DATA FOR THE TASK:
* * * * * * * * *

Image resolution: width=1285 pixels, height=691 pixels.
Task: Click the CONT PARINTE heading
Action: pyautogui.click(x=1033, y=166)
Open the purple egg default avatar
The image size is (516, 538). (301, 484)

* * * * * * * * *

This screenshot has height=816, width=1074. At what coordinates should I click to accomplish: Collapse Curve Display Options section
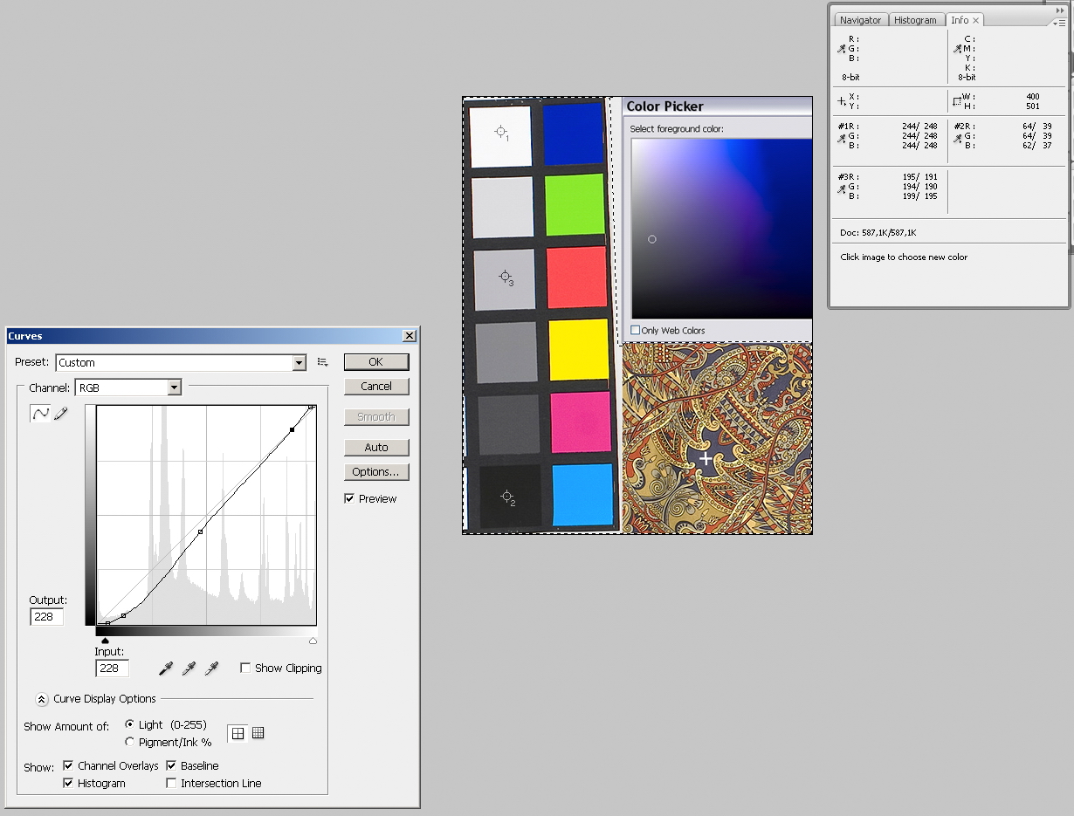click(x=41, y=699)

* * * * * * * * *

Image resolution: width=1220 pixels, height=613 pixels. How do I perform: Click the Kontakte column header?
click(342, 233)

* * * * * * * * *

WHAT THE TASK ASKS: Print the material from the line containing "Image resolution: width=1220" through the line containing "click(342, 233)", both ends included, with no changes.

RESULT BELOW:
Image resolution: width=1220 pixels, height=613 pixels. How do I perform: Click the Kontakte column header?
click(342, 233)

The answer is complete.